- _Exercise objective_: Your reply should be an exact copy of the lines from the one that holds "[Advertisement] (69, 2138)" to the end of the data below.

- _Exercise data_:
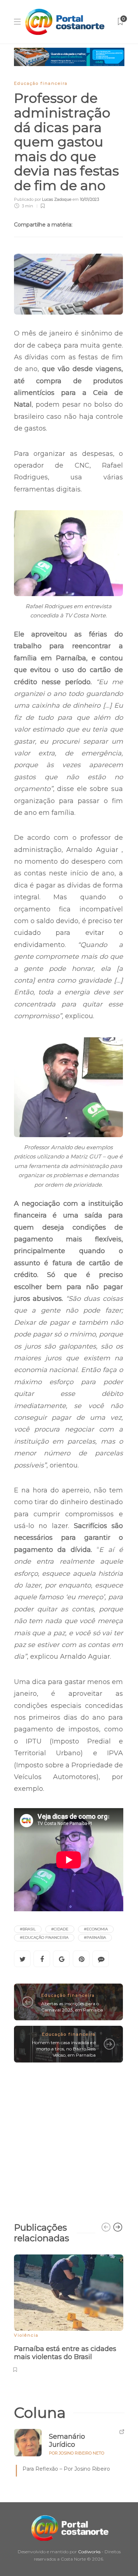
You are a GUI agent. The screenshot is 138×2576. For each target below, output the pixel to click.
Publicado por (42, 199)
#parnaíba (95, 1937)
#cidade (59, 1929)
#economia (96, 1929)
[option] (68, 2312)
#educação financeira (44, 1937)
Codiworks (89, 2551)
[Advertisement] (69, 2138)
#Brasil (28, 1929)
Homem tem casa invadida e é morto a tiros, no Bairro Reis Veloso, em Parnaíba (64, 2049)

- _Solution to this problem_:
[Advertisement] (69, 2138)
#Brasil (28, 1929)
Homem tem casa invadida e é morto a tiros, no Bairro Reis Veloso, em Parnaíba (64, 2049)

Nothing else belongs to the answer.